<prefix>

1. A combining form or prefix meaning under, below, beneath, and hence often, in an inferior position or degree, in an imperfect or partial state, as in subscribe, substruct, subserve, subject, subordinate, subacid, subastringent, subgranular, suborn. Sub- in Latin compounds often becomes sum- before m, sur before r, and regularly becomes suc-, suf-, sug-, and sup- before c, f, g, and p respectively.

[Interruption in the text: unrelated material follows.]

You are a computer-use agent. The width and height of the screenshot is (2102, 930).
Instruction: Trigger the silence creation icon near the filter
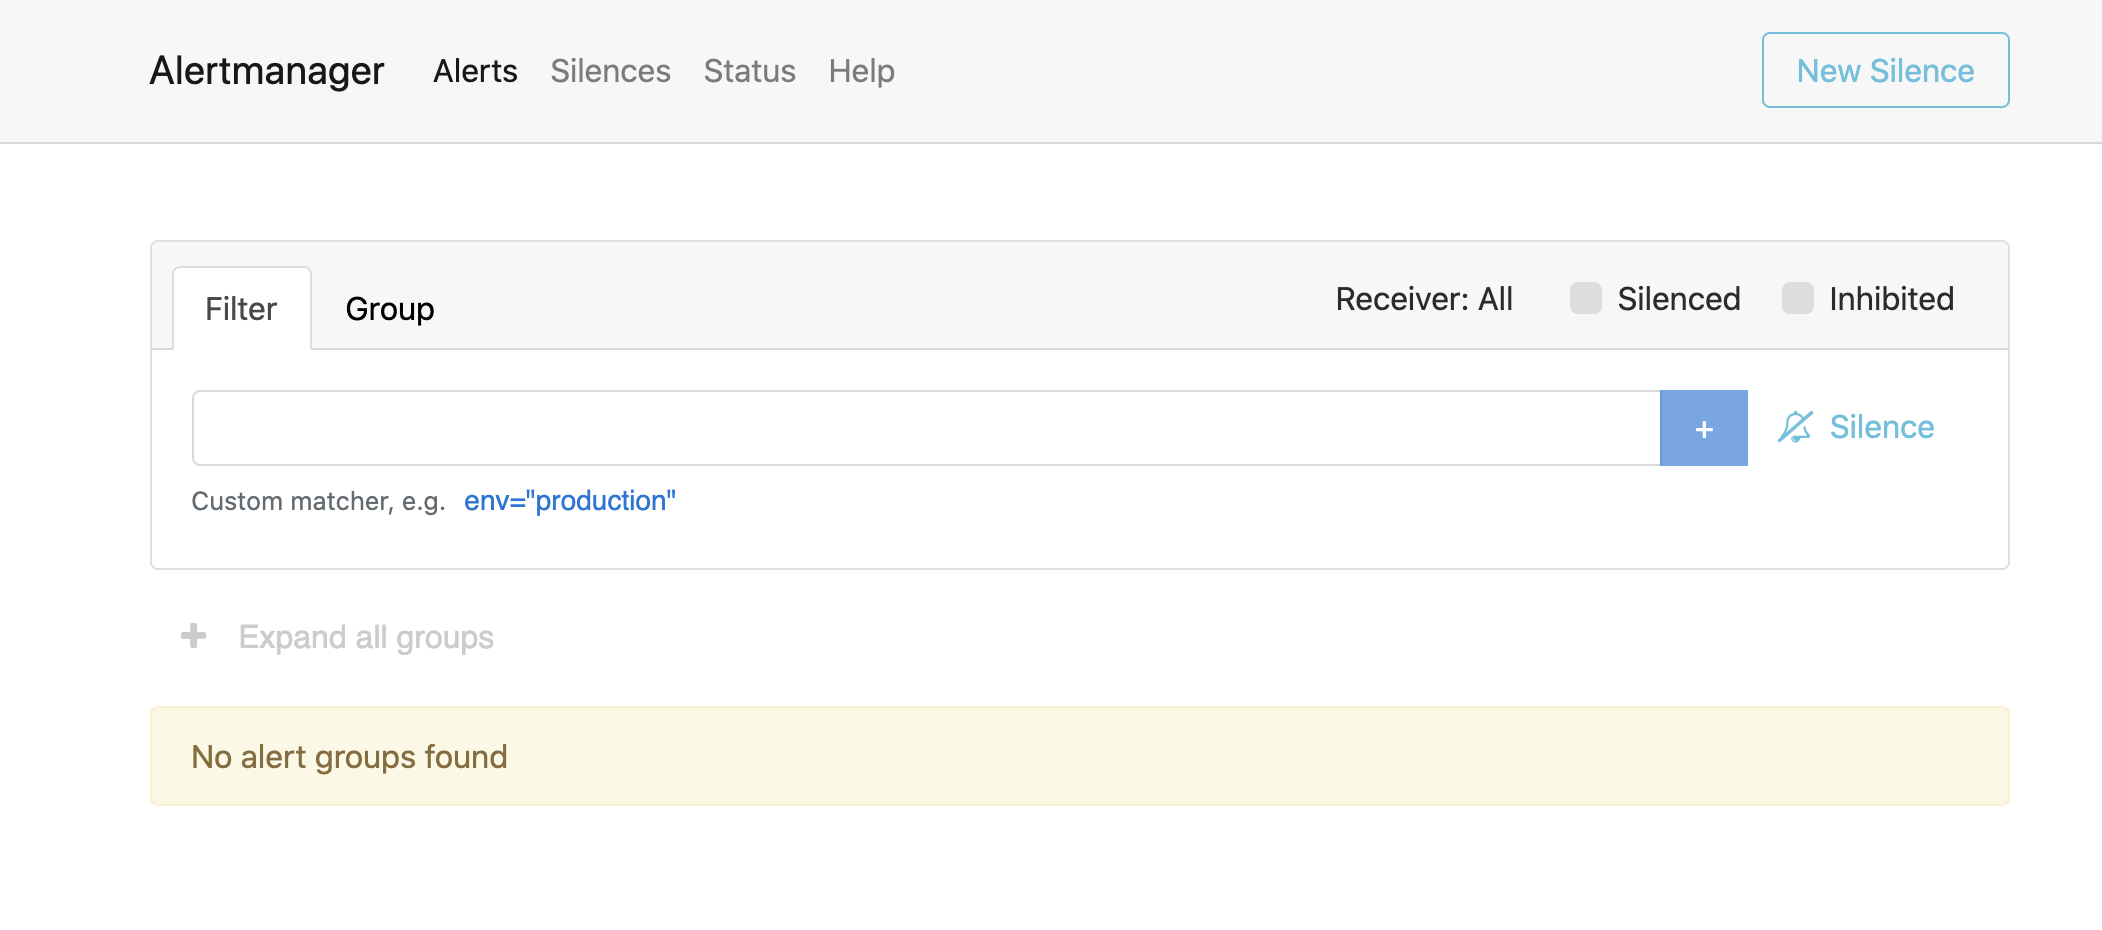pyautogui.click(x=1797, y=427)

Before c, p, and t it sometimes takes form sus- (by the dropping of b from a collateral form, subs-).

Sub- in Latin compounds often becomes sum- before m, sur before r, and regularly becomes suc-, suf-, sug-, and sup- before c, f, g, and p respectively. Before c, p, and t it sometimes takes form sus- (by the dropping of b from a collateral form, subs-).

This is used as suc- before c, suf- before f, sug- before g, sup- before p, sur- before r, sus- before c, p, t.

Examples include: subordinate, submerge, subtract, subsoil, subclass, subcommittee, sub lieutenant, subtotal, subacid, subarctic, subaquatic, subdivide, sub-let.

2. <chemistry> A prefix denoting that the ingredient (of a compound) signified by the term to which it is prefixed,is present in only a small proportion, or less than the normal amount; as, subsulphide, suboxide, etc. Prefixed to the name of a salt it is equivalent to basic; as, subacetate or basic acetate.

Compare: hypo-, super-.

Origin: L. Sub under, below; akin to Gr, Skr. Upa to, on, under, over. Cf. Hypo-, Super-.